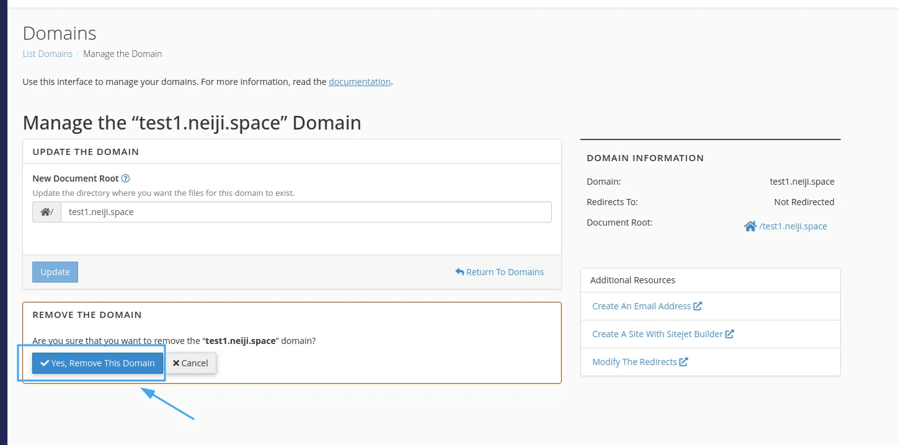Image resolution: width=899 pixels, height=445 pixels.
Task: Click the help icon beside New Document Root
Action: point(126,178)
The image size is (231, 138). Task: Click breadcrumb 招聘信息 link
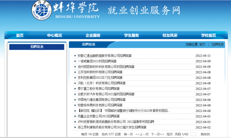[218, 45]
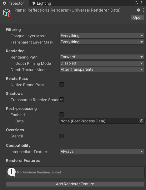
• • • •
Task goal: Recast the rows above as a numbered list with one entry per line, skipping any blank lines and leaving the pictures out.

Reply:
1. Image resolution: width=899 pixels, height=445 pixels.
2. Task: Click the help icon beside New Document Root
3. Action: point(126,178)
4. The image size is (231, 138). Task: Click breadcrumb 招聘信息 link
5. [218, 45]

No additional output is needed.